Einheitssteuer – für alle?!

Die Biden-Administration fiel bisher vor allem durch finanzielle Stützen für Wirtschaft und Bürger nach dem Gießkannenprinzip auf. Nun macht man sich im Weißen Haus Gedanken darüber, wie das Ganze langfristig finanziert werden soll. Die Antwort lautet wenig überraschend: höhere Steuern.
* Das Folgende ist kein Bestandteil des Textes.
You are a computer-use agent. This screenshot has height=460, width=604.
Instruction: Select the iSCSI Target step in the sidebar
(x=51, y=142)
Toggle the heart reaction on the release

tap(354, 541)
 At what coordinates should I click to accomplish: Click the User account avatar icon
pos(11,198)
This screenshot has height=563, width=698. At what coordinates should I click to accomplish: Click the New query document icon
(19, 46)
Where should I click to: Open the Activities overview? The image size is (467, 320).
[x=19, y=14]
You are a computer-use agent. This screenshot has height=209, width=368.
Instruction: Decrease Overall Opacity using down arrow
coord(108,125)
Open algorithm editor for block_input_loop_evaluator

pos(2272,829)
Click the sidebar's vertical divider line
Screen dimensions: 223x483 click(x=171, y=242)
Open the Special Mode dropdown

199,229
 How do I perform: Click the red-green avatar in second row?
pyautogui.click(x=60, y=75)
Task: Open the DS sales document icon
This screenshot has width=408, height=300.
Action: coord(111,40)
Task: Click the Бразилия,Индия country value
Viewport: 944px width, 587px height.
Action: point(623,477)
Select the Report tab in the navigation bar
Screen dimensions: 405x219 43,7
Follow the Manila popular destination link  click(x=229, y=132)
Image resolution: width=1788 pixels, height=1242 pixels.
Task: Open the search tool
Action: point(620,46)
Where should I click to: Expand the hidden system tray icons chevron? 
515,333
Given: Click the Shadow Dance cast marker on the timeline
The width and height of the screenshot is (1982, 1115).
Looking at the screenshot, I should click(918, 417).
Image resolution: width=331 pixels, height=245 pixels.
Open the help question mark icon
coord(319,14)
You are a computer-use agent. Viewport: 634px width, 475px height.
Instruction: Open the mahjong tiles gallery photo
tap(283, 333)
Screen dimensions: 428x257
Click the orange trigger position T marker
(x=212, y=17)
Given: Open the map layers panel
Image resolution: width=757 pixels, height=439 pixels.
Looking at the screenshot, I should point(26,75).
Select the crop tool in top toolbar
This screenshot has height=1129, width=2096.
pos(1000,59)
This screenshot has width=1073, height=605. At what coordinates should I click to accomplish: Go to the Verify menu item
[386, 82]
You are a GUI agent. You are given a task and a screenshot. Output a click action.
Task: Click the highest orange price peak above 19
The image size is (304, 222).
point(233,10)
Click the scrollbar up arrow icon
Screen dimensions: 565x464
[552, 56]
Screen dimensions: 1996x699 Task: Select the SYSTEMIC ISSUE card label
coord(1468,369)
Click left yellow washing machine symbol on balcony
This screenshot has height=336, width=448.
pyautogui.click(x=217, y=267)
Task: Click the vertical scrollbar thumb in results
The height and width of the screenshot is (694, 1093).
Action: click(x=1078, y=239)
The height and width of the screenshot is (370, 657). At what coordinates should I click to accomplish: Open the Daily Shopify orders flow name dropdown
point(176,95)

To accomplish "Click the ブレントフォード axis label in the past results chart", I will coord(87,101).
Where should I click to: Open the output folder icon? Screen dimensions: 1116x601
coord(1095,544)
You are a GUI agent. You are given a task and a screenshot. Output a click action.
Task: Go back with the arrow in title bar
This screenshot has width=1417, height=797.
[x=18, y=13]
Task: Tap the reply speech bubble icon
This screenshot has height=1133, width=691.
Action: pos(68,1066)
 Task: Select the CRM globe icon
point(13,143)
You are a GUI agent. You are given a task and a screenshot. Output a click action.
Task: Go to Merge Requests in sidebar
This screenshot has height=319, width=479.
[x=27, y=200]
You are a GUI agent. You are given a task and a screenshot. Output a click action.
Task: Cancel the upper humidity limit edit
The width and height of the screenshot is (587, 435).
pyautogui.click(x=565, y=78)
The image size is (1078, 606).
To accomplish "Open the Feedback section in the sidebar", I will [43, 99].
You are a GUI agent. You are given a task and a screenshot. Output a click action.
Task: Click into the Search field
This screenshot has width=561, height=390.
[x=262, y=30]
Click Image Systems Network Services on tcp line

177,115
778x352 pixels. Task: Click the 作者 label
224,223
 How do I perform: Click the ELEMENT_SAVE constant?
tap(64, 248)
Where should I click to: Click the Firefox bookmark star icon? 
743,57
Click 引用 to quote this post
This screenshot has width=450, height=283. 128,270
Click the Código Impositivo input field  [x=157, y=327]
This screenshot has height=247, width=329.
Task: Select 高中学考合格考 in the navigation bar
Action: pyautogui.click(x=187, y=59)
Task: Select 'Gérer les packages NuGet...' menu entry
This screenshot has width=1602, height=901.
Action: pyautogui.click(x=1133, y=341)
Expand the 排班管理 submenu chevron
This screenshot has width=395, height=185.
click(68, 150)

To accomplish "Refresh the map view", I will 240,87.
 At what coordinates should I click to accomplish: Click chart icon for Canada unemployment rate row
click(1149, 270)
Aber da gibt es natürlich ein Problem. In einer globalisierten Welt sind Unternehmen relativ flexibel, bei zu hohen Steuern wird der Firmensitz in ein attraktiveres Steuergebiet verlegt. Die Lösung liegt nun in einem globalen Mindeststeuersatz für Unternehmen. In Brüssel besteht diese Forderung schon lange. Nicht wenigen EU-Partnern ist das EU-Mitglied und Steuerparadies Irland ein Dorn im Auge. Viele internationale Konzerne schlugen dort ihre Europa-Hauptquartiere auf, so dass anderen EU-Ländern die entsprechenden Steuern entgingen. Müssen Anleger nun fallende Kurse fürchten, weil weltweit florierende Unternehmen mit einer hohen Gewinnbesteuerung kräftig zur Kasse gebeten werden?

Mit spitzem Bleistift

Vermutlich eher nicht. Auch wenn vielerorts schon der Eindruck erweckt wird, dass das Projekt binnen weniger Monate umgesetzt werden könnte, so sei an die Idee der Börsentransaktionssteuer erinnert: Als globales Projekt während der Finanzkrise gestartet, letztlich nur von der EU ab 2012 mit Nachdruck weiterverfolgt und schließlich von 11 EU-Staaten beschlossen, wurde sie Stand heute nur von zwei Staaten (Frankreich und Italien) wirklich eingeführt. Zudem sollte nicht in Vergessenheit geraten: Steuern sind Teil der unternehmerischen Kalkulation. Steigen Steuersätze für Unternehmen, werden diese an die Kunden weitergegeben, so dies die Wettbewerbssituation zulässt. Sollte es also tatsächlich zu einer globalen Mindeststeuer für Unternehmen kommen, wird diese von den Kunden bezahlt und damit nebenbei für steigende Umsätze und damit möglicherweise höhere Kurse sorgen.

Konzentrierte Rendite

Insofern wird Richard Dobetsberger ( Ritschy ) mit seinem wikifolio FuTecUS relativ gelassen die Zukunft erwarten – zumal er sie ohnehin fest im Blick hat. Schließlich liegt sein Investmentfokus auf Unternehmen, die Zukunftstechnologien entwickeln und vorantreiben. Naturgemäß hat das Portfolio damit einen US-Schwerpunkt, nur die sich operativ in Miami, aber mit Domizil in Liberia befindliche Kreuzfahrtgesellschaft Royal Caribbean International, schert hier aus. Werte wie Palantir Technologies , Lockheed Martin , Microsoft und ExxonMobile sind seine aktuellen Schwergewichte. Dobetsberger konzentriert sich bei seiner Suche nach zukunftsträchtigen Unternehmen damit auf die USA, lässt sich aber nicht auf bestimmte Sektoren beschränken. Eine unglaubliche durchschn. Jahresrendite von +32,5 % seit dem 31.07.2012 bestätigt ihn darin eindrücklich.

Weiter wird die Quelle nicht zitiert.